■ Required work
In the answer, every entry must appear exactly as given.

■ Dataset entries
====================
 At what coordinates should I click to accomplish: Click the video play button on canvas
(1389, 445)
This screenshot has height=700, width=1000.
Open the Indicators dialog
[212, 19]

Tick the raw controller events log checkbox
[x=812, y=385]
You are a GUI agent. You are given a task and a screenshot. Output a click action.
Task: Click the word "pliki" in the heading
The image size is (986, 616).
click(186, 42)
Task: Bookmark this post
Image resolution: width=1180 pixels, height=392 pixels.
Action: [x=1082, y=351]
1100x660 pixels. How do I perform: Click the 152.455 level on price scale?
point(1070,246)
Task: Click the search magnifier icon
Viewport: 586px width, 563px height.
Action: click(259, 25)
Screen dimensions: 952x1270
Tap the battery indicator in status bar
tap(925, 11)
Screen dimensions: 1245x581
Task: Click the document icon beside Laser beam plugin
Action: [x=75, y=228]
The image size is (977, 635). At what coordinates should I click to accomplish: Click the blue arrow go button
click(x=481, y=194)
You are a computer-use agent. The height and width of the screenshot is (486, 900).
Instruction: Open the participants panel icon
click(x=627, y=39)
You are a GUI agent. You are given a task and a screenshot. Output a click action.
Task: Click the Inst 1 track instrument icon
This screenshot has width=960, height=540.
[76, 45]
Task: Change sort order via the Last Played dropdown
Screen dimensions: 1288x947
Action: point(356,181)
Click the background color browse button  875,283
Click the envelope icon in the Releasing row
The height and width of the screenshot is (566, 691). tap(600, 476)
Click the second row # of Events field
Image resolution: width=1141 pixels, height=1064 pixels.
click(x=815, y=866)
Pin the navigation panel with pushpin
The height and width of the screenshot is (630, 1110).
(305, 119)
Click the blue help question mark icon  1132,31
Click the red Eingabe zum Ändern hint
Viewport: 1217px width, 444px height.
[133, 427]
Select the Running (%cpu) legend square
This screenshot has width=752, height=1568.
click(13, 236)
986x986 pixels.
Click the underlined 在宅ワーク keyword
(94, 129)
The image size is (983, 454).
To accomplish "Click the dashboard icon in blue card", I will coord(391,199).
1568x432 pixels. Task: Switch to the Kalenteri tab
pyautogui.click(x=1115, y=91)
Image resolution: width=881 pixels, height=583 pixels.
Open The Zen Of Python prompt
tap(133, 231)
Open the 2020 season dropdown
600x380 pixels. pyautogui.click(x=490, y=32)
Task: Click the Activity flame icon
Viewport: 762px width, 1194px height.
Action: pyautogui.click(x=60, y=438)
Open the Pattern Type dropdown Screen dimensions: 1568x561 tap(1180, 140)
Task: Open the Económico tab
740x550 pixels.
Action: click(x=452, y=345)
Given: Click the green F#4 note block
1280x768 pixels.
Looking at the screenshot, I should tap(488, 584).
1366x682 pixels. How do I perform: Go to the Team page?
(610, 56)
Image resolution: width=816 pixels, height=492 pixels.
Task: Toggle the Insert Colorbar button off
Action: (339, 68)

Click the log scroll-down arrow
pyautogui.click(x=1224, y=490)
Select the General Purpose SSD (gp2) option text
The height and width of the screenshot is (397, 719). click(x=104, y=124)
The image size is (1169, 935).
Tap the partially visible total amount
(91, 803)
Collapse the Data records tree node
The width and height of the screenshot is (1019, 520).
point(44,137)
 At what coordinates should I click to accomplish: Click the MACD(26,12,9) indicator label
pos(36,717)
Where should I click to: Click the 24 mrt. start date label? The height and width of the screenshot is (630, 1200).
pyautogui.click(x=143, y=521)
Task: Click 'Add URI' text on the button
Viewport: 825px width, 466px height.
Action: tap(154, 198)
====================
■ Written answer
 At what coordinates should I click to accomplish: Click the video play button on canvas
(1389, 445)
This screenshot has height=700, width=1000.
Open the Indicators dialog
[212, 19]

Tick the raw controller events log checkbox
[x=812, y=385]
You are a GUI agent. You are given a task and a screenshot. Output a click action.
Task: Click the word "pliki" in the heading
The image size is (986, 616).
click(186, 42)
Task: Bookmark this post
Image resolution: width=1180 pixels, height=392 pixels.
Action: [x=1082, y=351]
1100x660 pixels. How do I perform: Click the 152.455 level on price scale?
point(1070,246)
Task: Click the search magnifier icon
Viewport: 586px width, 563px height.
Action: click(259, 25)
Screen dimensions: 952x1270
Tap the battery indicator in status bar
tap(925, 11)
Screen dimensions: 1245x581
Task: Click the document icon beside Laser beam plugin
Action: [x=75, y=228]
The image size is (977, 635). At what coordinates should I click to accomplish: Click the blue arrow go button
click(x=481, y=194)
You are a computer-use agent. The height and width of the screenshot is (486, 900).
Instruction: Open the participants panel icon
click(x=627, y=39)
You are a GUI agent. You are given a task and a screenshot. Output a click action.
Task: Click the Inst 1 track instrument icon
This screenshot has width=960, height=540.
[76, 45]
Task: Change sort order via the Last Played dropdown
Screen dimensions: 1288x947
Action: point(356,181)
Click the background color browse button  875,283
Click the envelope icon in the Releasing row
The height and width of the screenshot is (566, 691). tap(600, 476)
Click the second row # of Events field
Image resolution: width=1141 pixels, height=1064 pixels.
click(x=815, y=866)
Pin the navigation panel with pushpin
The height and width of the screenshot is (630, 1110).
(305, 119)
Click the blue help question mark icon  1132,31
Click the red Eingabe zum Ändern hint
Viewport: 1217px width, 444px height.
[133, 427]
Select the Running (%cpu) legend square
This screenshot has width=752, height=1568.
click(13, 236)
986x986 pixels.
Click the underlined 在宅ワーク keyword
(94, 129)
The image size is (983, 454).
To accomplish "Click the dashboard icon in blue card", I will coord(391,199).
1568x432 pixels. Task: Switch to the Kalenteri tab
pyautogui.click(x=1115, y=91)
Image resolution: width=881 pixels, height=583 pixels.
Open The Zen Of Python prompt
tap(133, 231)
Open the 2020 season dropdown
600x380 pixels. pyautogui.click(x=490, y=32)
Task: Click the Activity flame icon
Viewport: 762px width, 1194px height.
Action: pyautogui.click(x=60, y=438)
Open the Pattern Type dropdown Screen dimensions: 1568x561 tap(1180, 140)
Task: Open the Económico tab
740x550 pixels.
Action: click(x=452, y=345)
Given: Click the green F#4 note block
1280x768 pixels.
Looking at the screenshot, I should tap(488, 584).
1366x682 pixels. How do I perform: Go to the Team page?
(610, 56)
Image resolution: width=816 pixels, height=492 pixels.
Task: Toggle the Insert Colorbar button off
Action: (339, 68)

Click the log scroll-down arrow
pyautogui.click(x=1224, y=490)
Select the General Purpose SSD (gp2) option text
The height and width of the screenshot is (397, 719). click(x=104, y=124)
The image size is (1169, 935).
Tap the partially visible total amount
(91, 803)
Collapse the Data records tree node
The width and height of the screenshot is (1019, 520).
point(44,137)
 At what coordinates should I click to accomplish: Click the MACD(26,12,9) indicator label
pos(36,717)
Where should I click to: Click the 24 mrt. start date label? The height and width of the screenshot is (630, 1200).
pyautogui.click(x=143, y=521)
Task: Click 'Add URI' text on the button
Viewport: 825px width, 466px height.
Action: tap(154, 198)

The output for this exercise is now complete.